Exact reproduction required: the lines below from the line with "Task: Add a new message with the plus icon" to the line with "Task: Select the blue lace dress photo", both ends included, and no others.

-- Opening Marker --

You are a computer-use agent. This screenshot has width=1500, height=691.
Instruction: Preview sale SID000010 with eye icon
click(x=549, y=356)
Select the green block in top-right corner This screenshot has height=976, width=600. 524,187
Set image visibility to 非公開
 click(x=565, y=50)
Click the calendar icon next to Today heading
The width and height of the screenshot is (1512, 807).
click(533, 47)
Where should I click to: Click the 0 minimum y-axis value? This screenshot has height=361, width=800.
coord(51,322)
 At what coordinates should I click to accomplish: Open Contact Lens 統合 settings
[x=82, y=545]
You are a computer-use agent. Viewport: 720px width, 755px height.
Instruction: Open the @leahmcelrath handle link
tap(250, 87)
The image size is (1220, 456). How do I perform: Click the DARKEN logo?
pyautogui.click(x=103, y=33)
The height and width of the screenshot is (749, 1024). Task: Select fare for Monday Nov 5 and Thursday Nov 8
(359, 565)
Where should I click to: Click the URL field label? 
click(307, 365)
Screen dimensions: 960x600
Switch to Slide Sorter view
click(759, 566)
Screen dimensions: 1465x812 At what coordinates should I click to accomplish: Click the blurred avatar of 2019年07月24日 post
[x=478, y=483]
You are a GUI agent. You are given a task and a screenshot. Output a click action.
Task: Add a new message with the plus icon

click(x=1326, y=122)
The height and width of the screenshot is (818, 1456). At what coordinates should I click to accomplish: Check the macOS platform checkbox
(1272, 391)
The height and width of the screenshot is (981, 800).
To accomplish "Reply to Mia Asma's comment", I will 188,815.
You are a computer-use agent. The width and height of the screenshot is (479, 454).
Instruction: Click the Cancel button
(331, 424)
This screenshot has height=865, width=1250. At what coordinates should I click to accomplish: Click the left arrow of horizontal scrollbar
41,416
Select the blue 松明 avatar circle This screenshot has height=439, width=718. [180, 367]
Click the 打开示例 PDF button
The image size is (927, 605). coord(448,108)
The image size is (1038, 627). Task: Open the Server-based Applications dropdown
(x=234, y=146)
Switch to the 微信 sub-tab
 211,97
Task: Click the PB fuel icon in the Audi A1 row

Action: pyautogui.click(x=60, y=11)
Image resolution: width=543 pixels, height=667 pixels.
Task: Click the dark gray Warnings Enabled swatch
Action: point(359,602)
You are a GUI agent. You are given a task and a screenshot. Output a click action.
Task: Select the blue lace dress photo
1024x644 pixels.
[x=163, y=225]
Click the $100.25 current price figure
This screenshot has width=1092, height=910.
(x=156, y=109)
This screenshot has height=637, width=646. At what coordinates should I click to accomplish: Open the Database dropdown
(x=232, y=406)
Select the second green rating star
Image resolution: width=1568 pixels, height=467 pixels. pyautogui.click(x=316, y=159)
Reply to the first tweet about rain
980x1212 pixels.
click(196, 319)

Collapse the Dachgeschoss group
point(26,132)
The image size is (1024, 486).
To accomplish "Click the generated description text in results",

-- Closing Marker --

• [Response for this exercise]
Task: Add a new message with the plus icon

click(x=1326, y=122)
The height and width of the screenshot is (818, 1456). At what coordinates should I click to accomplish: Check the macOS platform checkbox
(1272, 391)
The height and width of the screenshot is (981, 800).
To accomplish "Reply to Mia Asma's comment", I will 188,815.
You are a computer-use agent. The width and height of the screenshot is (479, 454).
Instruction: Click the Cancel button
(331, 424)
This screenshot has height=865, width=1250. At what coordinates should I click to accomplish: Click the left arrow of horizontal scrollbar
41,416
Select the blue 松明 avatar circle This screenshot has height=439, width=718. [180, 367]
Click the 打开示例 PDF button
The image size is (927, 605). coord(448,108)
The image size is (1038, 627). Task: Open the Server-based Applications dropdown
(x=234, y=146)
Switch to the 微信 sub-tab
 211,97
Task: Click the PB fuel icon in the Audi A1 row

Action: pyautogui.click(x=60, y=11)
Image resolution: width=543 pixels, height=667 pixels.
Task: Click the dark gray Warnings Enabled swatch
Action: point(359,602)
You are a GUI agent. You are given a task and a screenshot. Output a click action.
Task: Select the blue lace dress photo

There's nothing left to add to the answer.